Hoy, en vez de la apertura que podría haberse ensayado, se elige el control teatralizado de precios con despliegues pretorianos y se acude a Rusia, tanto en busca de un insuficiente salvataje como de reasegurar el visto bueno del régimen de Vladímir Putin, importante para la pugna intramasista.
Y es que el respaldo de los “mentores autoritarios” externos sigue siendo clave, conociendo la capacidad de desestabilización que esas potencias, globales y regionales, pueden ejercer contra quien se desmarque. El caso de Lenin Moreno es un ejemplo claro, si bien el mandatario ecuatoriano logró sobrevivir políticamente a las movilizaciones destituyentes. Es de ahí que habría que temer los verdaderos “golpes blandos”.

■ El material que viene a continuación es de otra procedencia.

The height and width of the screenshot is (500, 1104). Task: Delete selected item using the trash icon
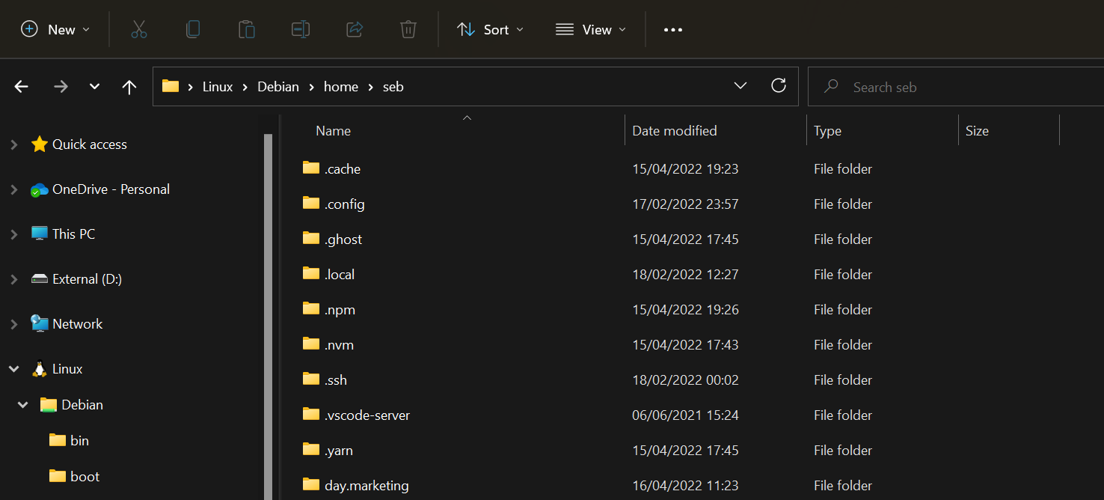click(x=408, y=29)
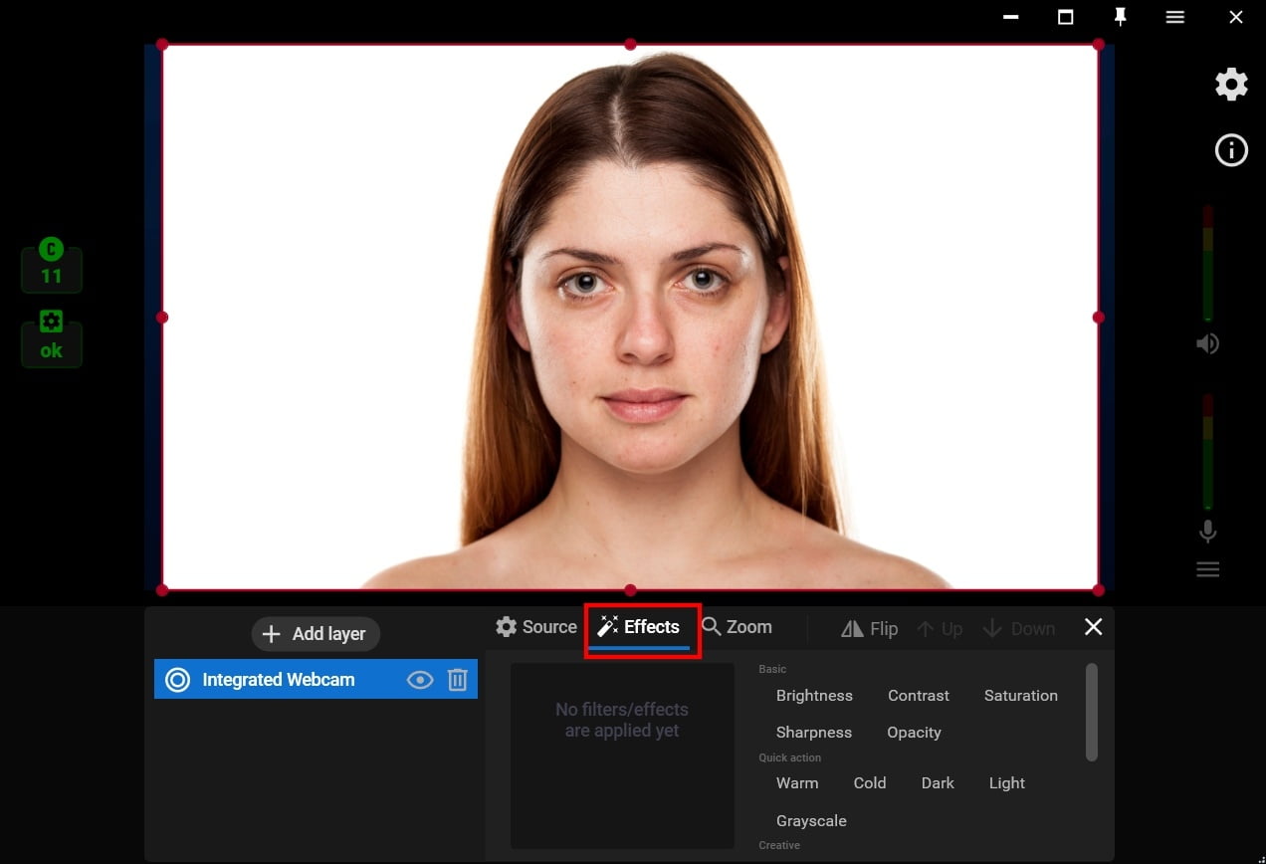
Task: Select the Warm quick action effect
Action: coord(797,782)
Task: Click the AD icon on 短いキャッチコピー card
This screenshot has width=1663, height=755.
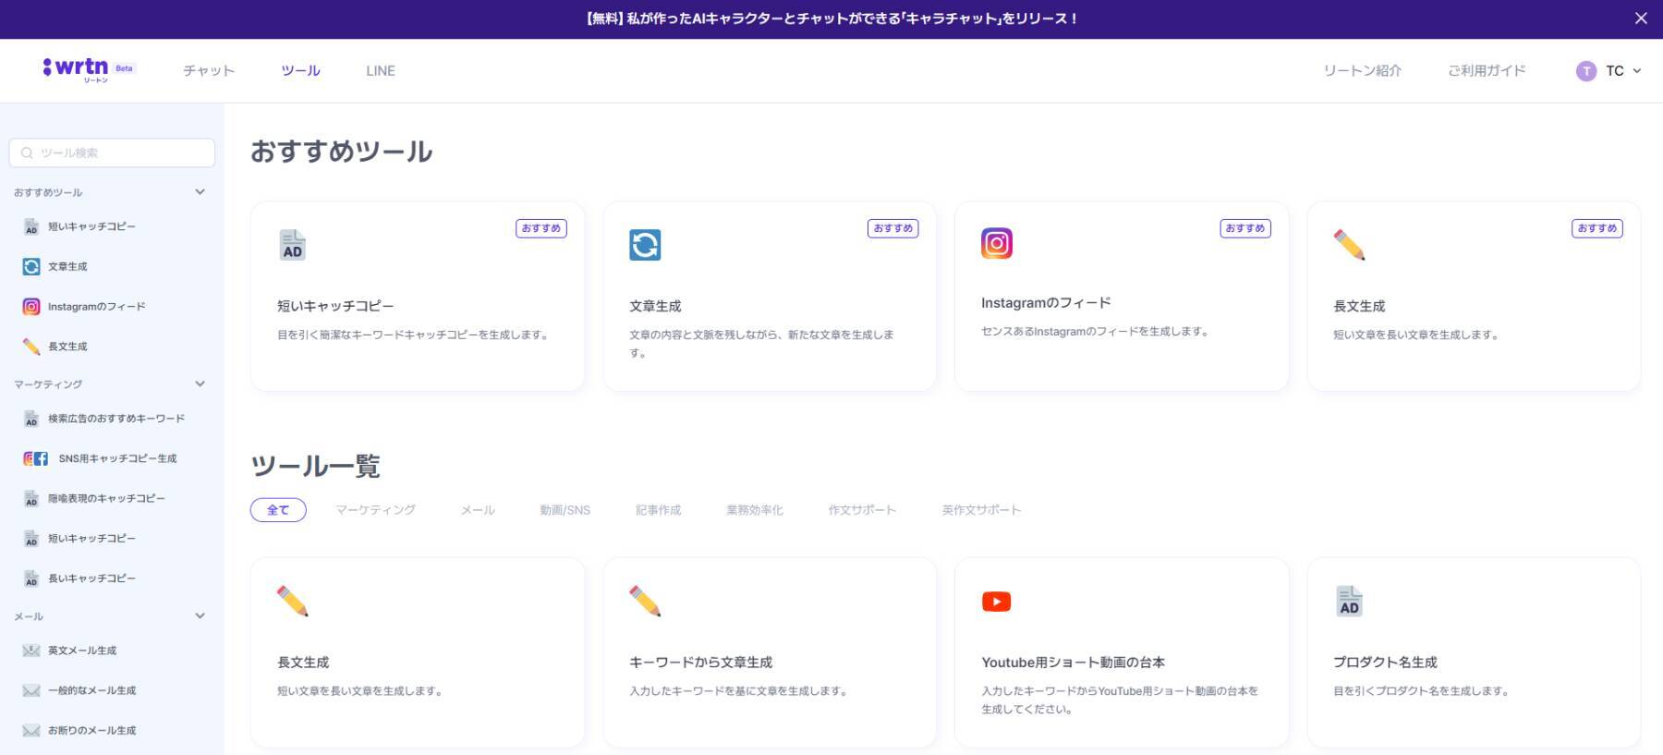Action: coord(292,245)
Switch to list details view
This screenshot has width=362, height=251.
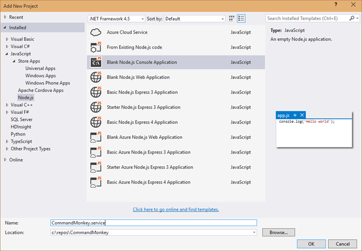point(241,19)
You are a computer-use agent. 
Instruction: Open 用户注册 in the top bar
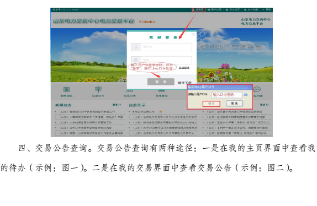tap(215, 9)
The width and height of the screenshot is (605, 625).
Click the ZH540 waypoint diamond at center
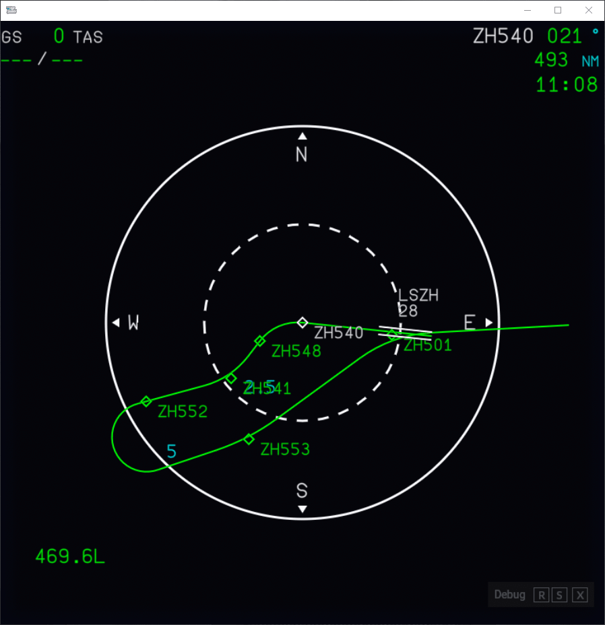tap(303, 323)
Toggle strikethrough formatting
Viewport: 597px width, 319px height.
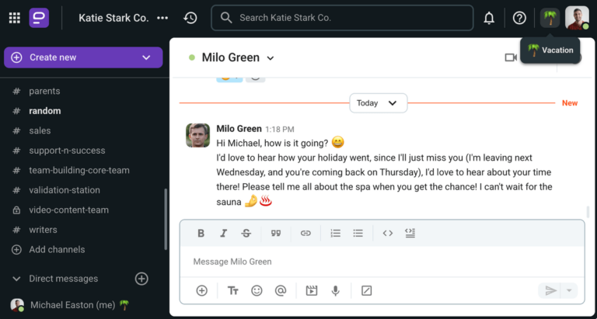(x=246, y=233)
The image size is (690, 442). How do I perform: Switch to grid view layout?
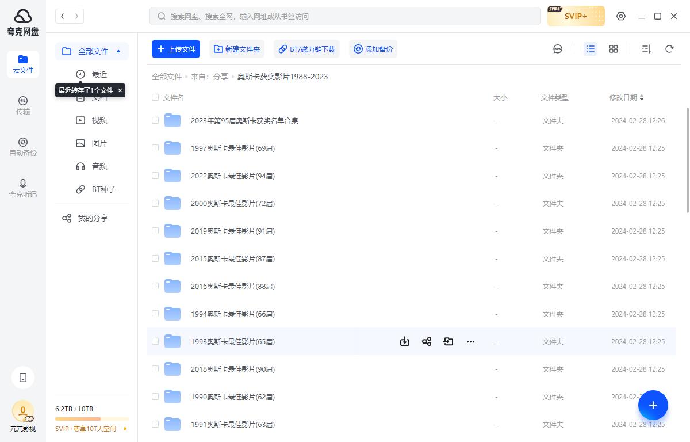613,49
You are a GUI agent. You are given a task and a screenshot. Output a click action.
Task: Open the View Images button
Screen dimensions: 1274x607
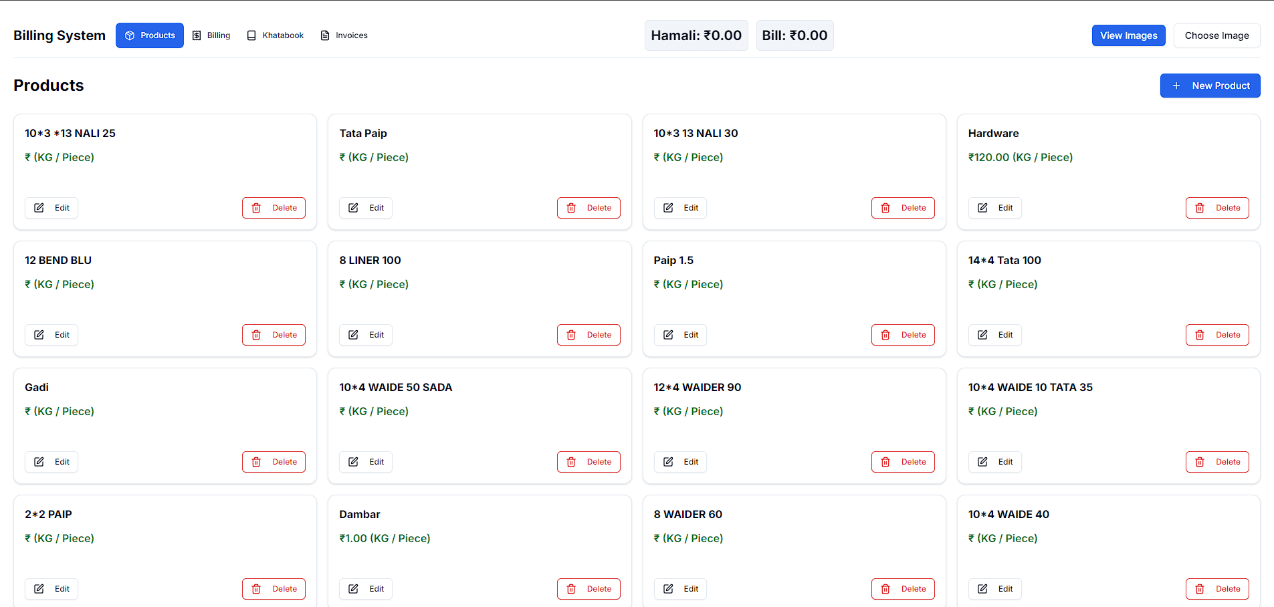click(x=1129, y=35)
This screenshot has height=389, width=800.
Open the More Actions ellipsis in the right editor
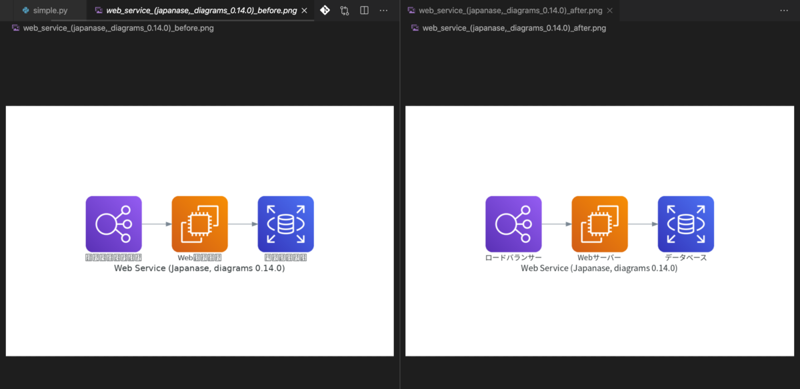click(x=785, y=10)
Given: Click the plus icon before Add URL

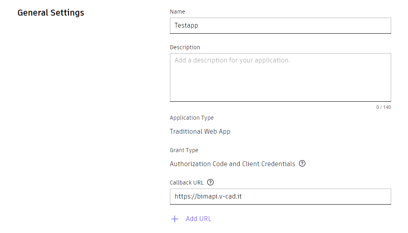Looking at the screenshot, I should pyautogui.click(x=174, y=219).
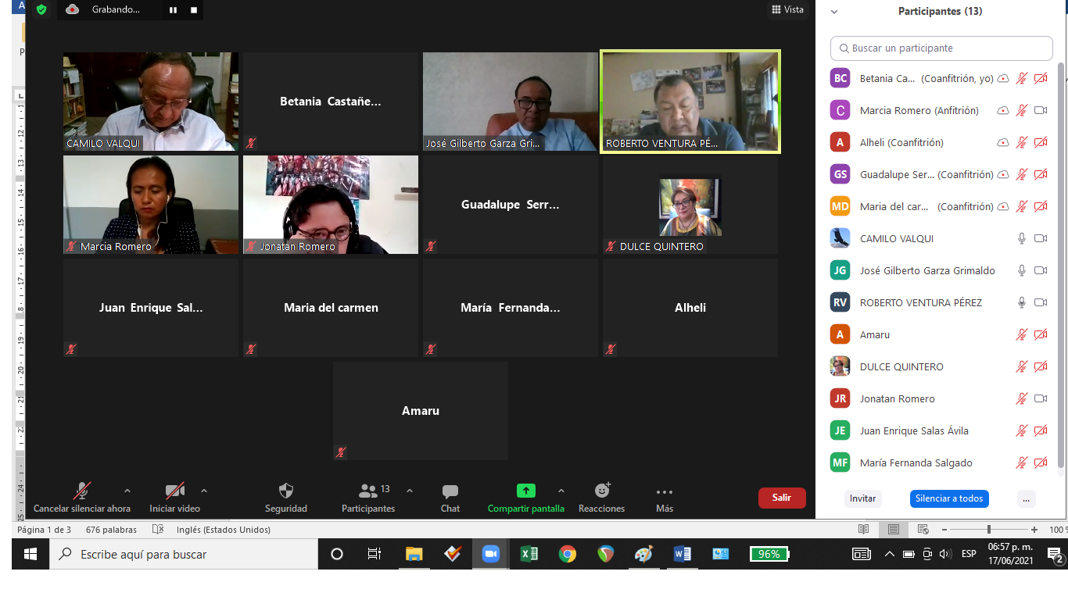Unmute microphone with Cancelar silenciar ahora
1068x600 pixels.
point(81,491)
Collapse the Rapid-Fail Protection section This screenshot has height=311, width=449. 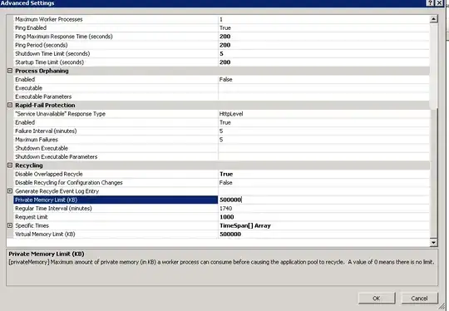point(10,105)
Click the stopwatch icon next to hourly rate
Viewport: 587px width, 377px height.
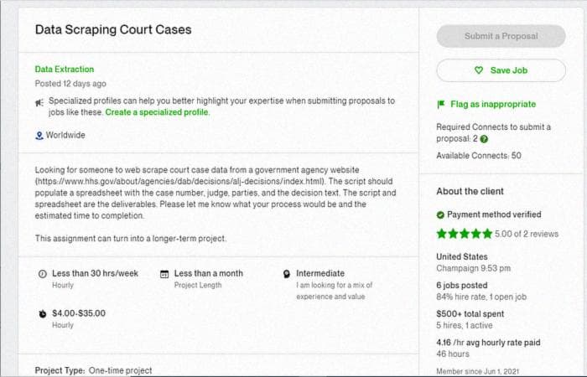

Mientras tanto, el neoevismo mueve fichas dentro de su elemento favorito, el caos, con al menos tres frentes: 1) las alianzas tácticas con alas de oposición en la Asamblea Legislativa (que ayudan a construir la imagen de Andrónico Rodríguez como eventual presidenciable), 2) la desestabilización económica a través de bloqueos carreteros (subiéndose a veces a demandas legítimas, de sectores preocupados por la escasez de dólares y combustible) y 3) el posicionamiento de una matriz de opinión por medio de nuevos analistas, que impulsan la idea de que “con Evo no había crisis” y consignas sobre una “solución” que pasaría por un mayor control estatal sobre el comercio exterior. Esperemos que esta última alternativa quede archivada en el cajón de los desastres posibles y no consumados.
El panorama es complejo y se desarrolla en medio de una densa “niebla de guerra”, generada por las redes de propaganda y contrapropaganda. Ya se sabe que “la verdad es la primera víctima de una guerra” (Esquilo), aunque ésta sea en gran medida retórica, simbólica y comunicacional.